When we argue, we have an attack/defend way of trying to get our point across. Over the last year or so, when we get into heated arguments my wife always throws the divorce card on the table. I am unsure if she really understands how much it hurts to hear those words. At first, I just let it pass as angered words. I have always tried to change her mind, because losing her would be devastating. Now those words ring in my head as I try and sleep. I have always wanted to work on our problems to give our marriage the chance it deserves. I don't feel as though we have given our full attention to trying to make our marriage better for both of us.

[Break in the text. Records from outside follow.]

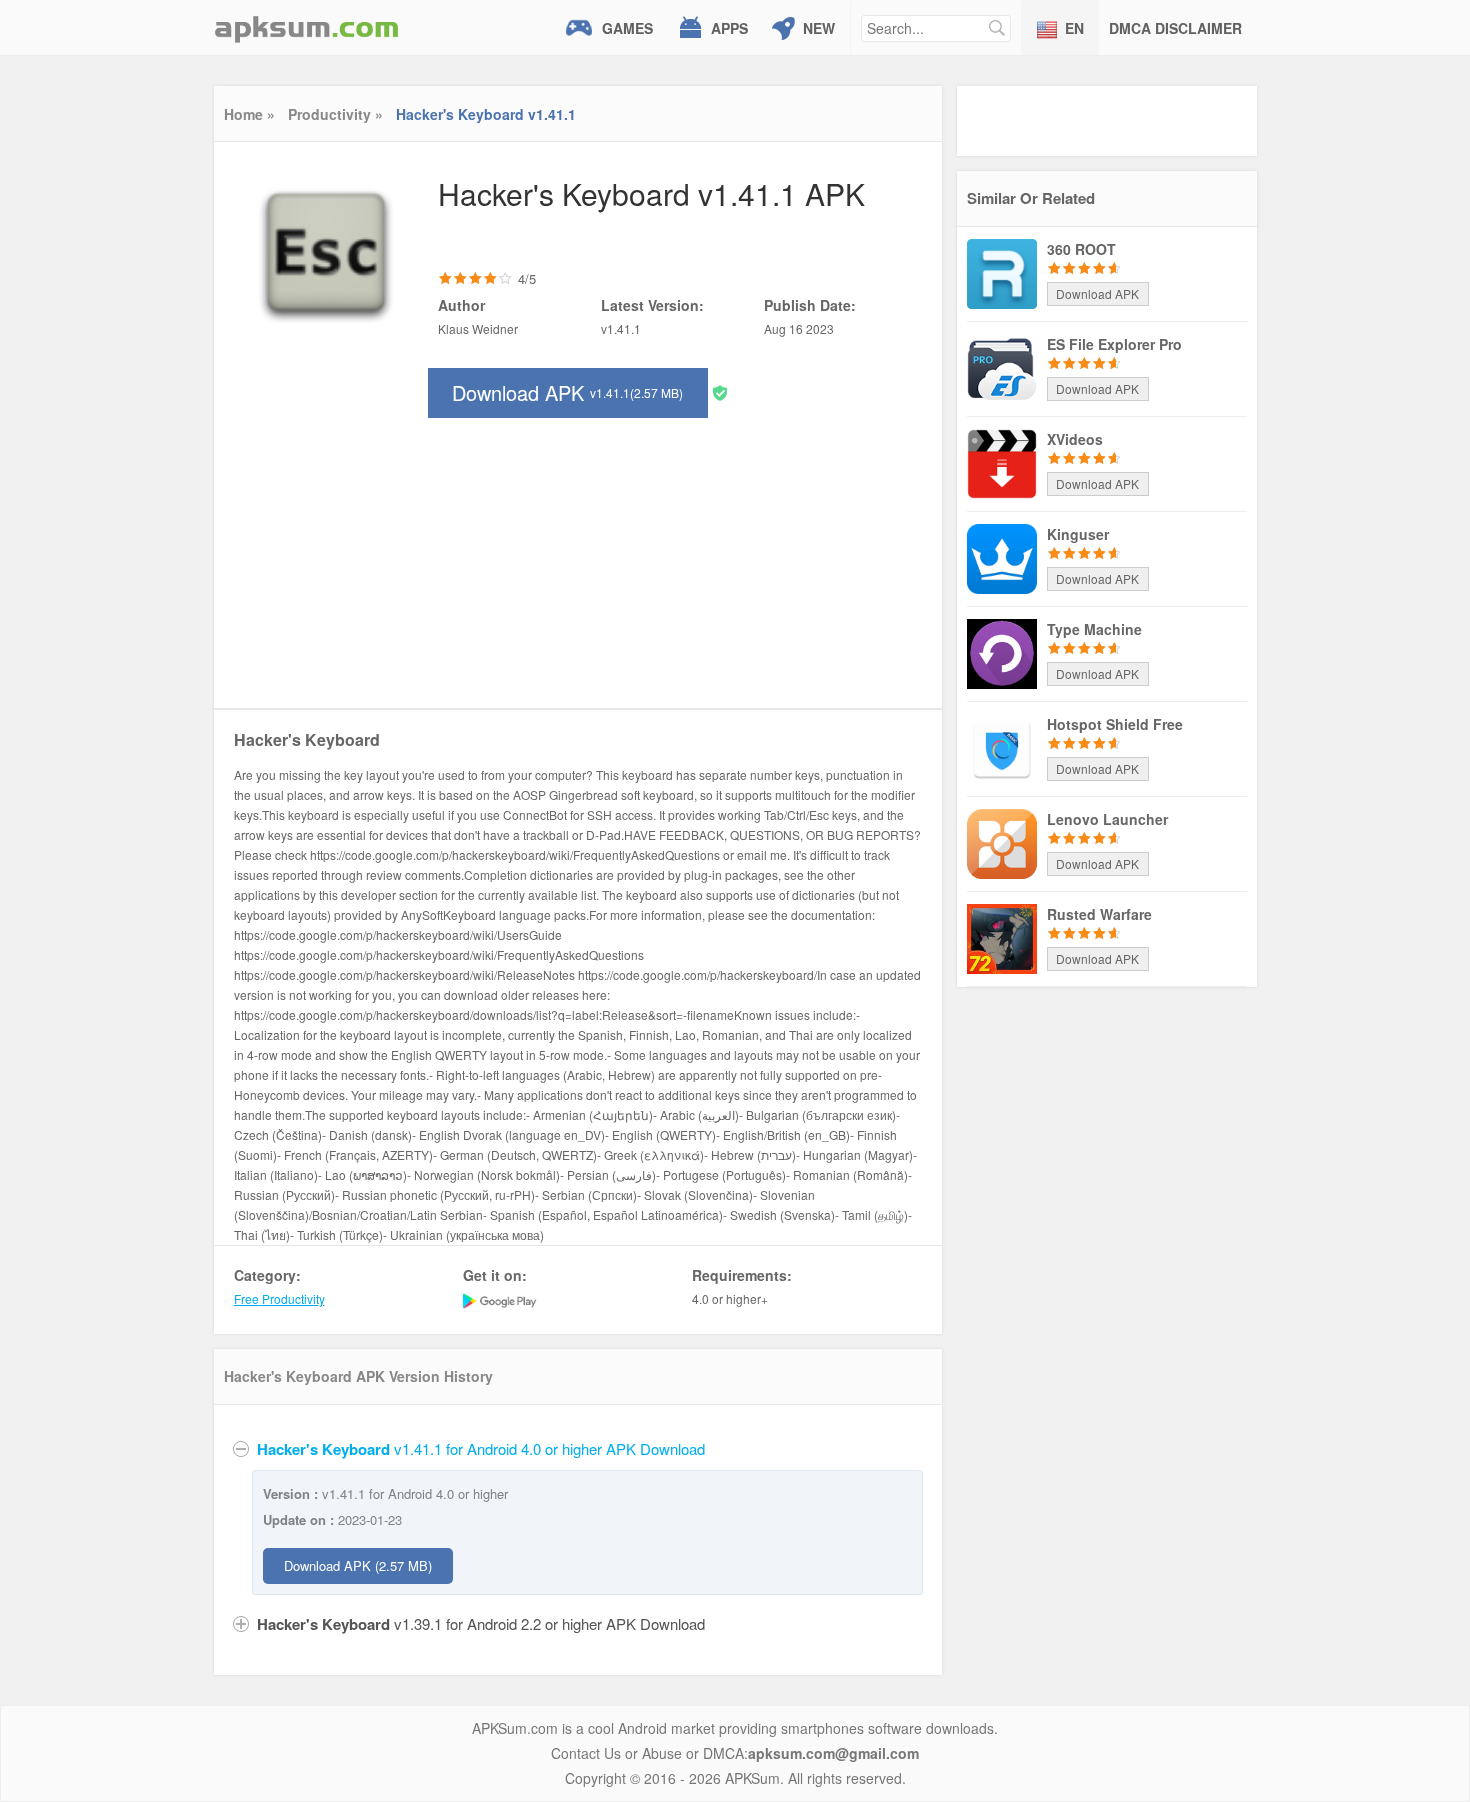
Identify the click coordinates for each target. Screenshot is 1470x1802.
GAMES (627, 28)
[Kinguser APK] (1002, 557)
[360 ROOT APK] (1002, 272)
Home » (249, 114)
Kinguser (1078, 534)
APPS (729, 28)
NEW (819, 28)
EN (1074, 28)
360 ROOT (1081, 249)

A couple of months ago, she told me she needed me to take steps to make our financial situation better for the future. Which I took to heart, and am doing the things necessary to make that part of her life easier. In return I had asked for her to take steps to ensure our emotional future could have just as bright of a future. 

She has just started to look into some things. She found this website last night, and we are going to be posting and checking out what others say. I have found that I can listen easier to a third parties opinion when I am not trying to defend my position, or try and attack her views. 

The bottom line I have is she says she doesn't think things will ever get better. My thought is how are things ever going to get better unless we put in the work to change?


----------



## Amplexor (Feb 13, 2008)

Things can and do get better for couples in trouble. That you are working on this forum together I think is a great idea. I hope we can help.


----------



## draconis (Oct 3, 2007)

I personally think that it is great that the two of you found this site together. I think it can really help if both of you want it too.

I hope this can help you both.

http://talkaboutmarriage.com/general-relationship-discussion/1384-communication-thesis.html

draconis


----------



## Josh (Jul 4, 2008)

Try to bomb your wife with love:
1. Buy her flower
2. Spend time with her - listening to what she has to say.
3. Do small tasks that she usually do around the house.
4. Try to understand her when you are having conversations but really understand her.
5. take her out at least once a week

Change the "it wont get better attitude" she has and you'll see how things will start going back to track.


----------